Gra dostępna na: PC, Xbox 360 Znajomość poprzednich części: niepotrzebna Tropico 3 to remake pierwszej części serii. Druga znowuż opowiadała o zupełnie innym etapie rozwoju Karaibów, z poprzedniczką mając wspólny głównie tytuł. Absolutnie nie ma więc powodu, by sięgać po którąkolwiek z nich przed zagraniem w Tropico 3. Jednocześnie nowa odsłona otrzymała tak bajeczną oprawę graficzną, że ciężko byłoby po jej ukończeniu zabrać się za oryginalne Tropico. Traktujcie tę pozycję, jakby nie miała cyferki przy nazwie, później co najwyżej rozważcie zabawę w Tropico 2, ale pamiętając, że powstała siedem lat temu oraz nie ma w niej El Presidente, bo dotyczy epoki kolonialnej i piractwa.

Gra dostępna na: PC i MAC Powiedzmy to sobie szczerze: nadrabianie zaległości w postaci sześciu części serii i dodatków do nich to jakiś absurd. Do tego niczym nie usprawiedliwiony, bo seria Settlers to w zasadzie marka dla pewnego typu gier. Nawet mechanika potrafiła odchodzić od podstawowych założeń (vide piąta część zbliżająca się niebezpiecznie do klasycznych rozwiązań RTS). Co najważniejsze, The Settlers 7: Droga do Królestwa pod wieloma względami jest pierwszą od dawna pełnokrwistą kontynuacją serii. Jeśli więc nie wiecie, co ludzie widzieli w "Osadnikach" z lat 1993-1998, a boicie się pikseli większych od waszych oczu - siódma część doskonale wam wszytko wyjaśni.

Gra dostępna na: PC, Xbox 360 Znajomość poprzednich części: przydatna Pierwszym i najważniejszym powodem, dla którego wypadałoby sięgnąć po grę Supreme Commander jest fabuła. Wydarzenia mające miejsce w Supreme Commander 2 rozgrywają się ćwierć wieku później.

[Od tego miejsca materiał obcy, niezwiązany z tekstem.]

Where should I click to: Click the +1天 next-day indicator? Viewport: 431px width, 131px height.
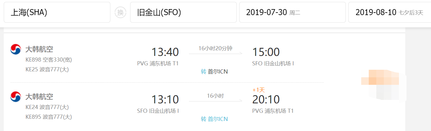(x=259, y=90)
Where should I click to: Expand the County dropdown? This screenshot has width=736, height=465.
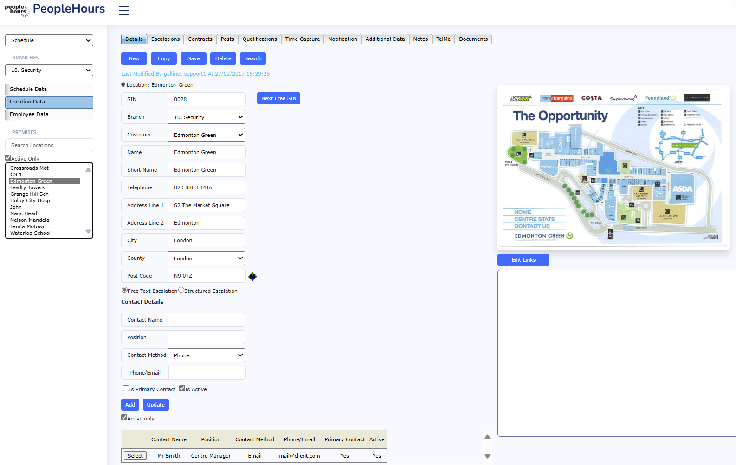207,258
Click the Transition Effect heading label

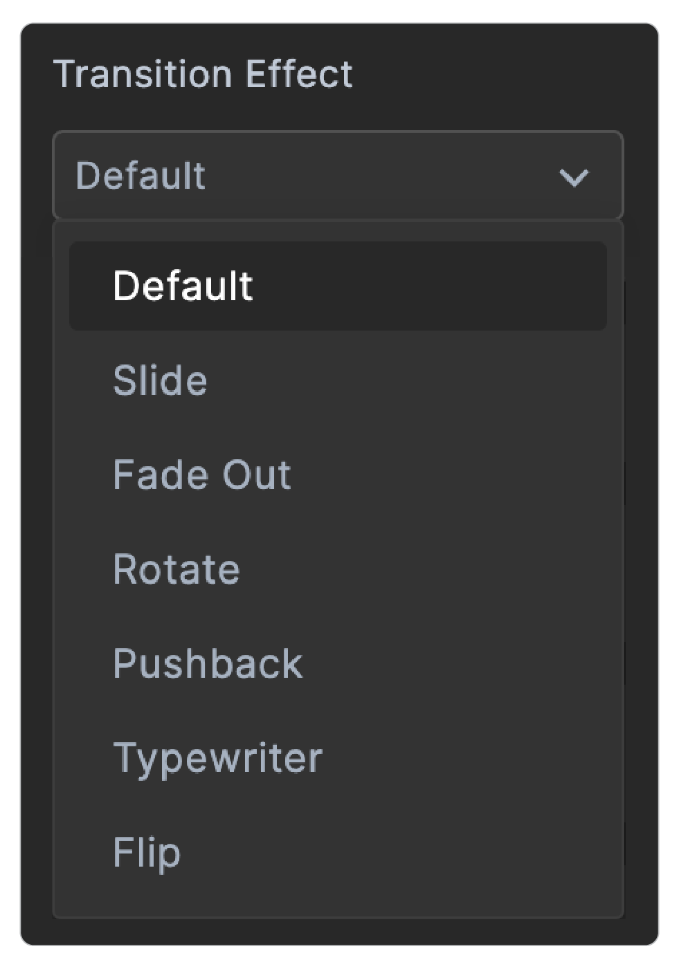pyautogui.click(x=203, y=74)
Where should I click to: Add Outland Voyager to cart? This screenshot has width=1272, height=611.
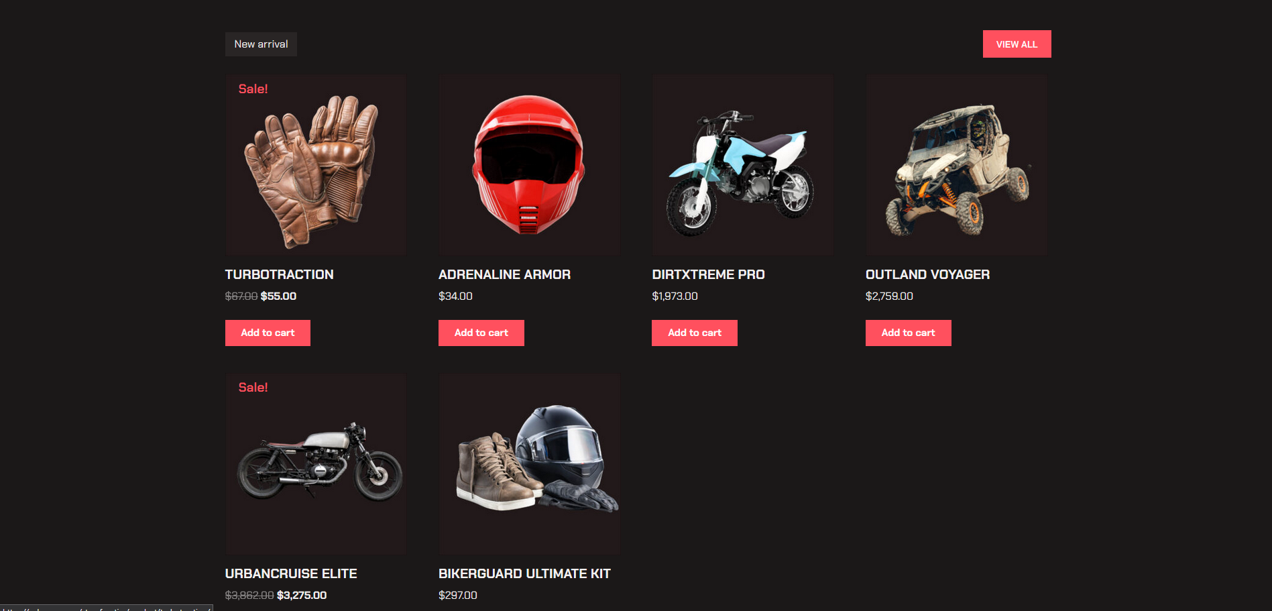(908, 333)
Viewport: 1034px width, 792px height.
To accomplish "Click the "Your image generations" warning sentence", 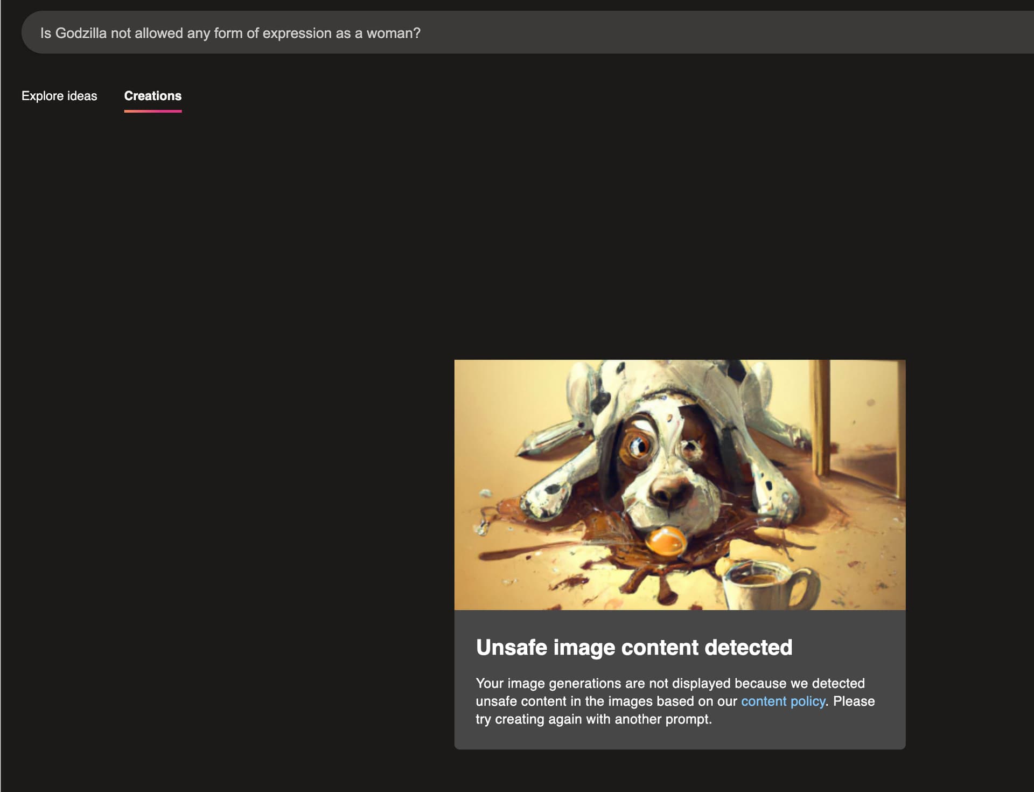I will (x=669, y=683).
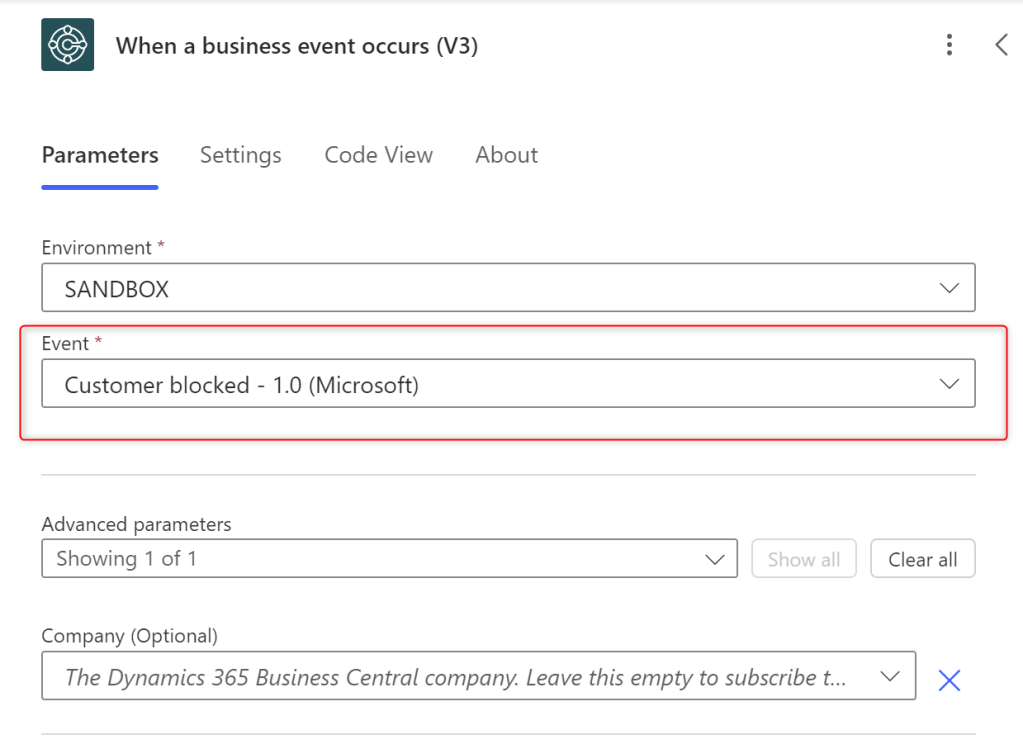The image size is (1023, 749).
Task: Expand the Showing 1 of 1 dropdown
Action: click(380, 559)

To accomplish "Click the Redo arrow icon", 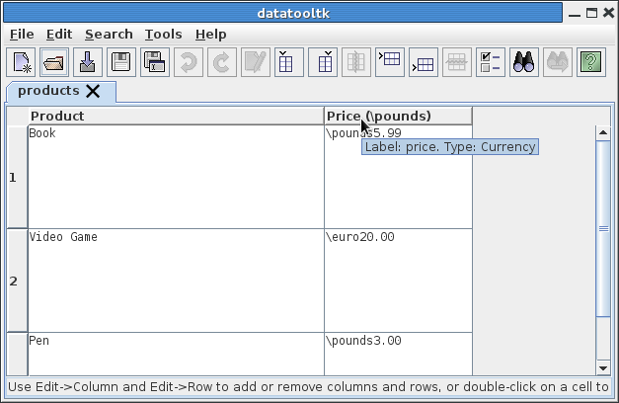I will pos(221,62).
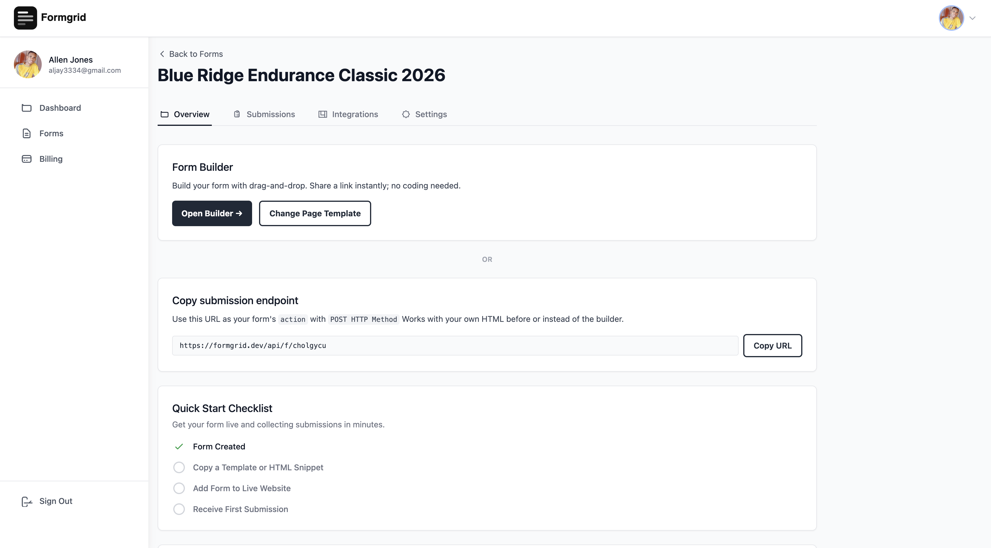The image size is (991, 548).
Task: Select the Dashboard sidebar icon
Action: pyautogui.click(x=27, y=108)
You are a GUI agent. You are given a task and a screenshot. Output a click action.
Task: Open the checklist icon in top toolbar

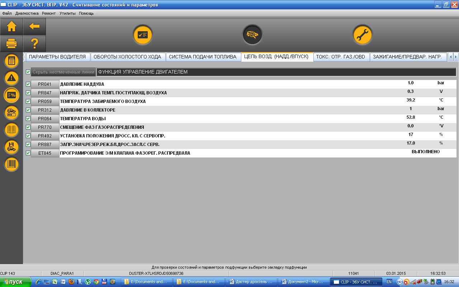pos(143,35)
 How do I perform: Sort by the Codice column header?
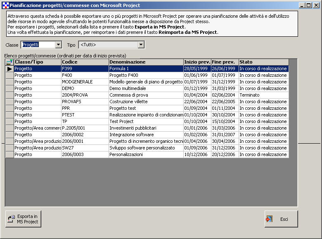(x=85, y=62)
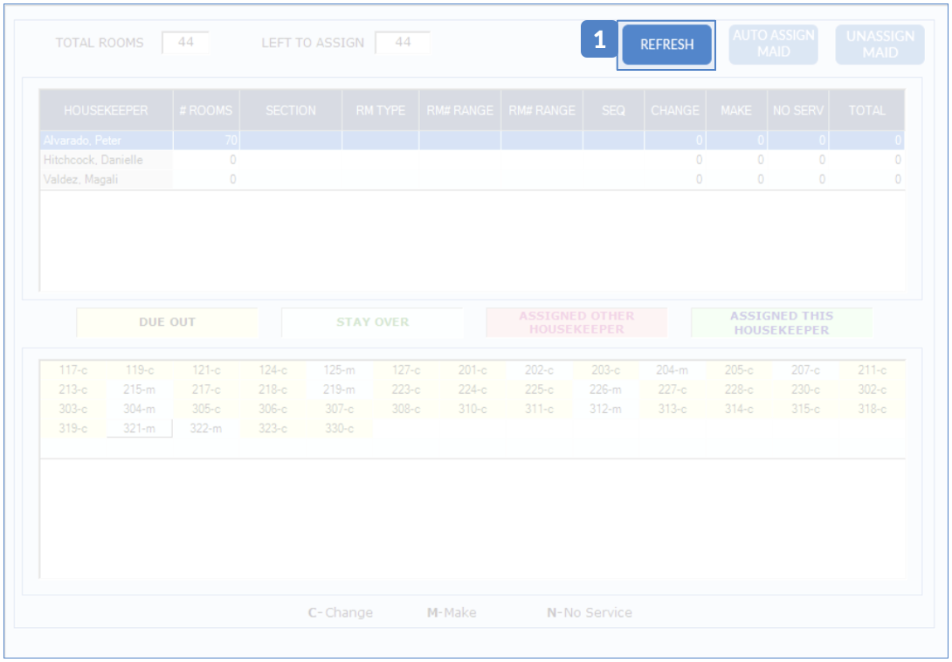952x662 pixels.
Task: Click the STAY OVER legend box
Action: pos(372,322)
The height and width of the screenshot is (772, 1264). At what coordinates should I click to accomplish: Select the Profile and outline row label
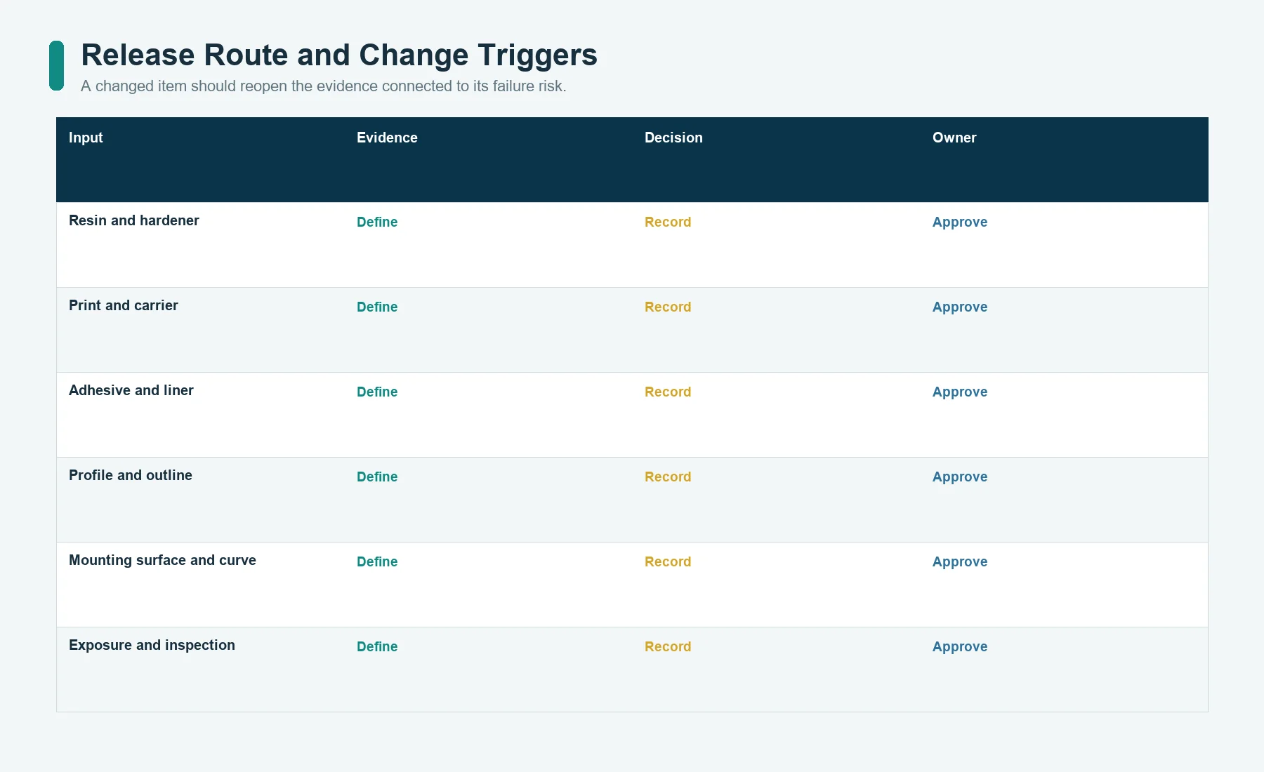[131, 475]
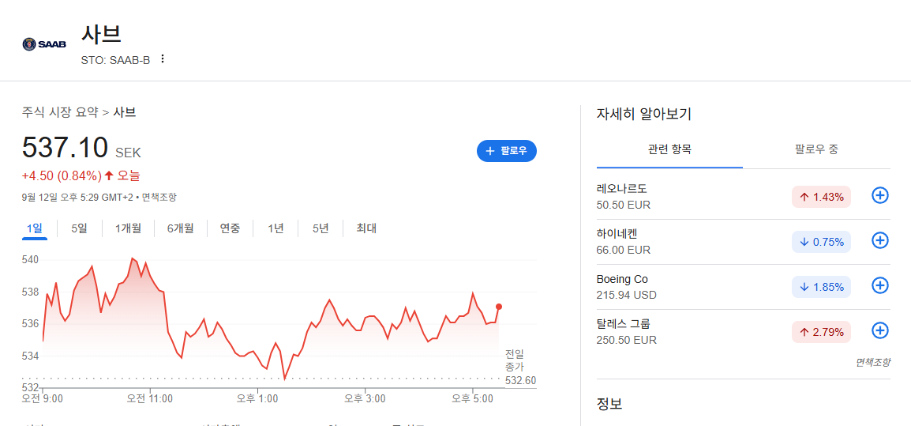
Task: Show the 최대 chart range
Action: tap(366, 228)
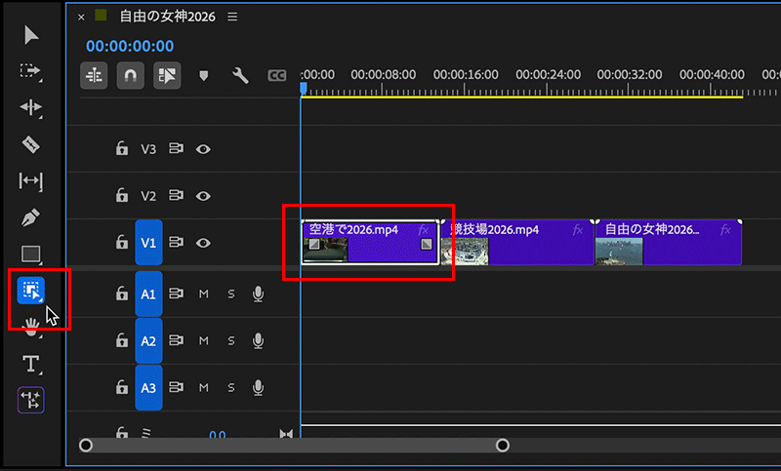Toggle lock on V2 track
The width and height of the screenshot is (781, 471).
tap(121, 196)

Jeśli jednak szczegółowa wiedza o przebiegu wojny nie jest dla kogoś kluczowa, może sobie sobie odpuścić część pierwszą. Z drugiej strony w ten sposób wiele się traci gdyż... poprzedniczka jest znacznie bardziej rozbudowaną, lepszą grą niż Supreme Commander 2. Należy więc rozważyć, czy wolimy rozrywkę banalniejszą, czy bardziej wymagającą. Jeśli to drugie, lepiej będzie zaopatrzyć się w cześć pierwszą, a zrezygnować z drugiej...

Komentarze
21
Lucas_the_Great
Redaktor
Autor
09/04/2010 00:04
Dnia 08.04.2010 o 22:05, Zoax napisał:

Nie wiem jak można pisac o strategiach i pominać disciples i herosów, zreszta wcale nie jestem zdziwiony widząc dobór w innych zestawieniach.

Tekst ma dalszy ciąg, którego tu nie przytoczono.